== Descrizione del compito ==
Prosegui il brano sulla testimonianza di don Mattia a bordo della Mare Jonio, riprendendo subito dopo l'ultima frase riportata.

== Brano ==
Migranti. Mare Jonio, la testimonianza di don Mattia
Francesca Sabatinelli – Città del Vaticano
L’emozione è grande, perché ognuno a bordo della nave ha una responsabilità, in quanto membro della famiglia umana, di attivarsi di fronte alla situazione di sofferenza che patiscono i fratelli e le sorelle migranti. Don Mattia, classe 1993, lo racconta dalla nave che in questi giorni sta pattugliando il Mediterraneo in direzione sud, verso la zona Sar libica. Questo giovane sacerdote, ordinato meno di un anno fa, ha fatto una scelta dettata dall’amicizia che ha con i tanti migranti incontrati tra Bologna e Modena: “ho ascoltato le loro storie, i loro racconti, i loro viaggi attraverso la Libia – racconta a Radio Vaticana Italia – ho visto la sofferenza nei loro occhi e il dolore di aver perso amici e parenti durante la traversata. L’incontro con loro mi ha spinto ad accettare l’invito ad imbarcarmi su questa nave”.

== Materiale di studio ==
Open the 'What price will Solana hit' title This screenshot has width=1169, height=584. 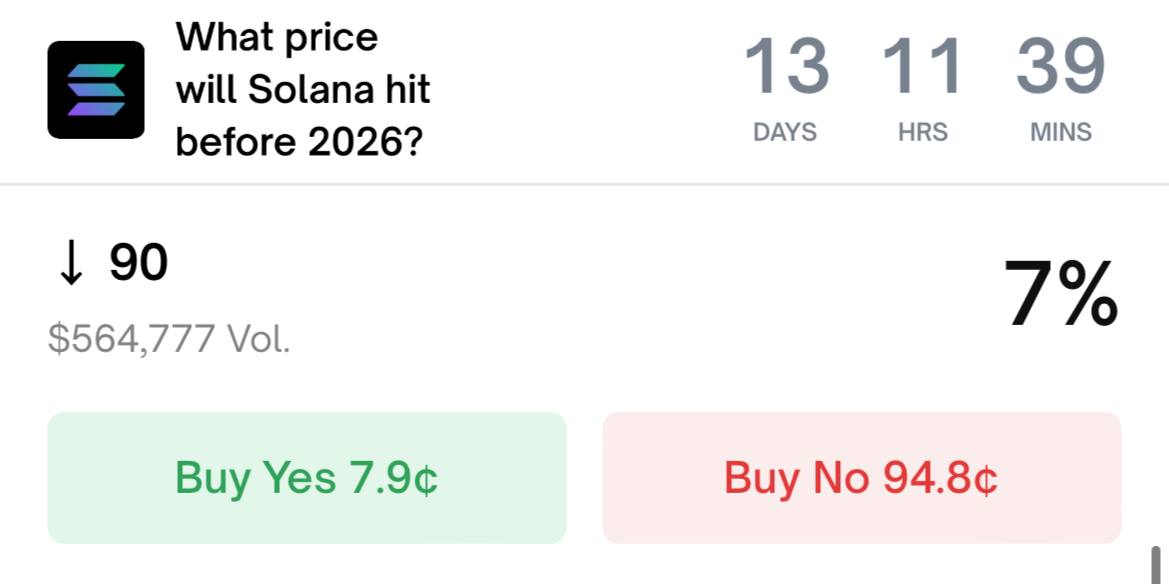302,90
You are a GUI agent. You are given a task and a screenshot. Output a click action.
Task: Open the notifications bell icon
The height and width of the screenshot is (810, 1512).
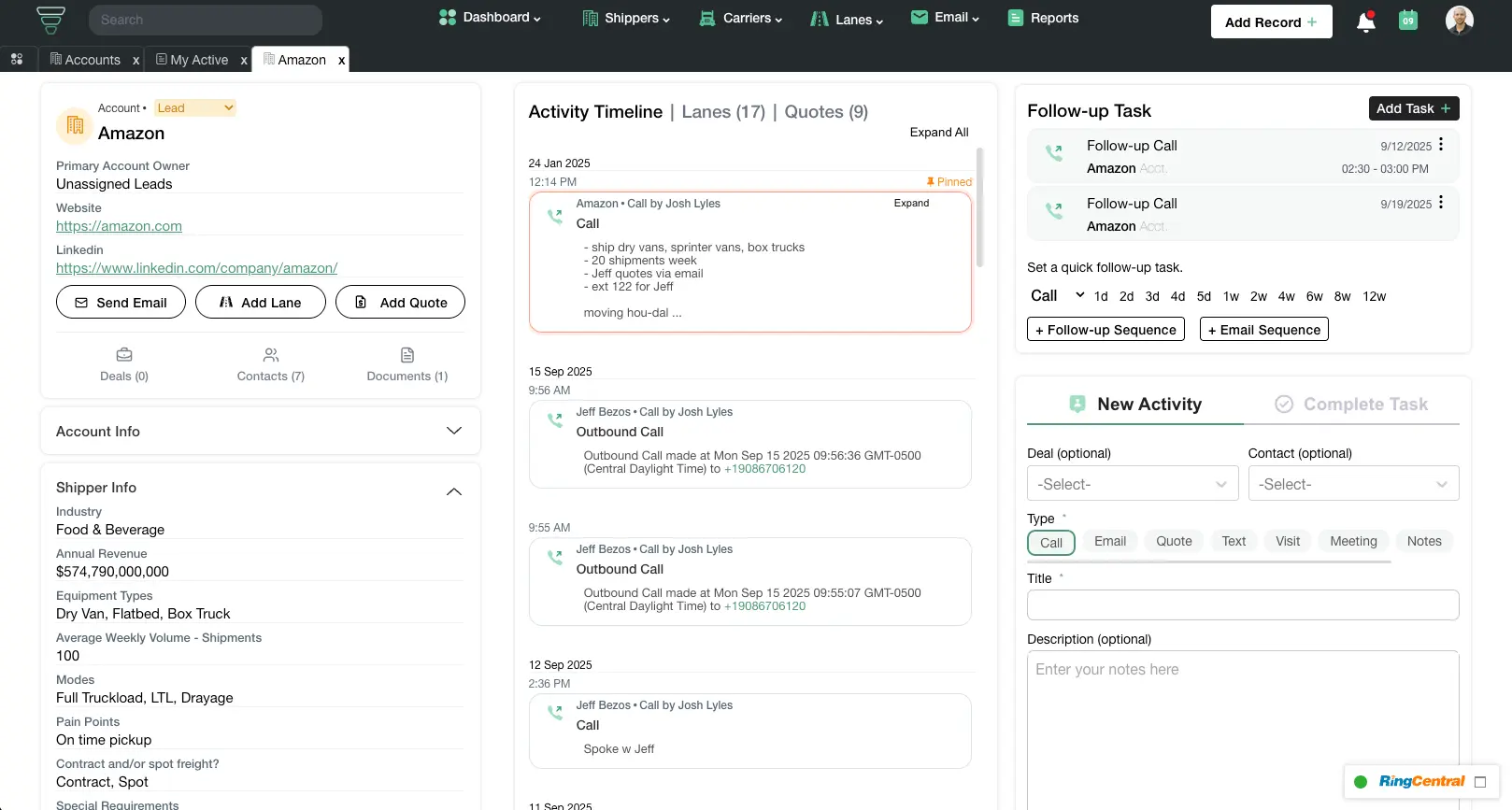(1365, 21)
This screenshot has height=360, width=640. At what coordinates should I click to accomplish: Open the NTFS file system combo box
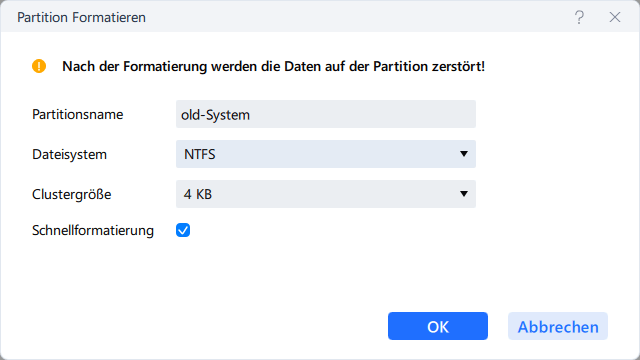tap(326, 154)
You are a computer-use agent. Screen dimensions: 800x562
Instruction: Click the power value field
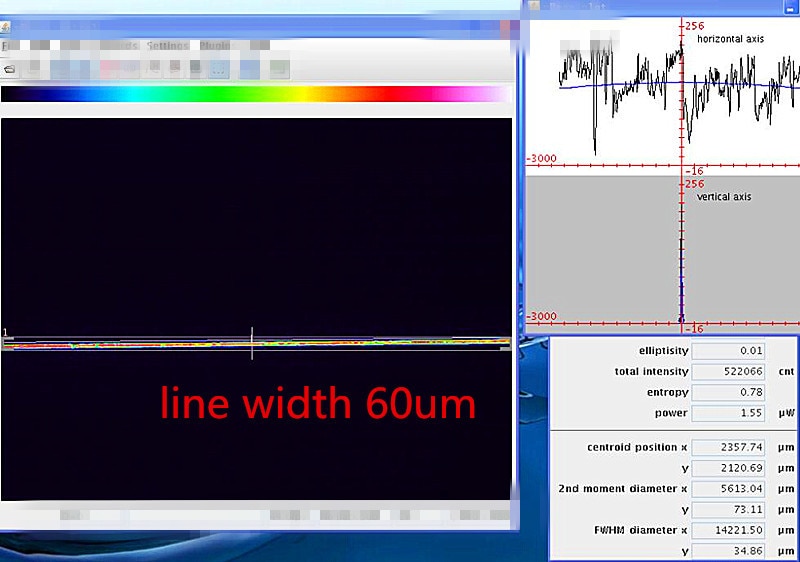point(728,413)
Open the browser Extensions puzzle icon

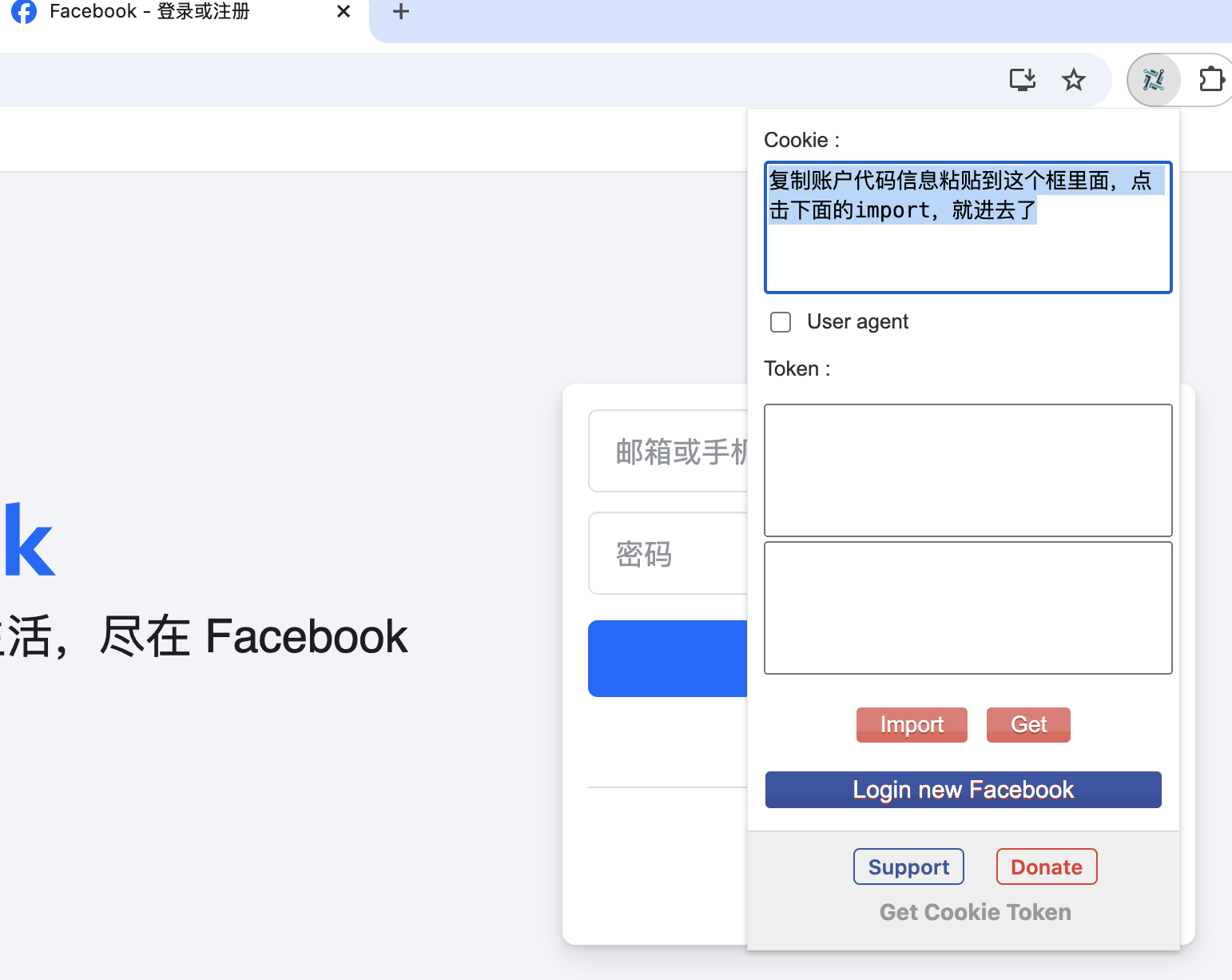tap(1211, 80)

== Risultato del compito ==
I porti chiusi sono inaccettabili
Per don Mattia ‘porti chiusi’ è uno slogan “che non ha ragion d’essere” per due motivi: “Perché non si chiudono i porti a nessuno, perché nessuno può essere abbandonato, scartato come dice Papa Francesco. E poi per una ragione di giustizia sociale, perché i migranti partono anche a causa del sistema economico occidentale che li costringe, perché l’Europa è la predona dell’Africa”.
Papa è riferimento per tutto l’equipaggio
I compagni di viaggio di don Mattia provengono da percorsi culturali completamente diversi, ci sono giornalisti, attivisti di Mediterranea, un medico di bordo, credenti e non, anche “mangia-preti”, come li definisce lui stesso, ma tutti manifestano stima e affetto profondo verso Papa Francesco, che “accomuna tutti quanti coloro che sono sulla nave e che da tutti viene percepito come punto di riferimento e padre”.